● **Records for the task**
╭──
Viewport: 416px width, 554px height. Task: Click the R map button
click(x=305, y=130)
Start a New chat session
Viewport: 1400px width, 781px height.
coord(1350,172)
╰──
● **Written problem**
In the records, change "map button" to "map control" and keep everything else the same.

● **Response to the exercise**
Viewport: 416px width, 554px height. Task: Click the R map control
click(x=305, y=130)
Start a New chat session
Viewport: 1400px width, 781px height.
coord(1350,172)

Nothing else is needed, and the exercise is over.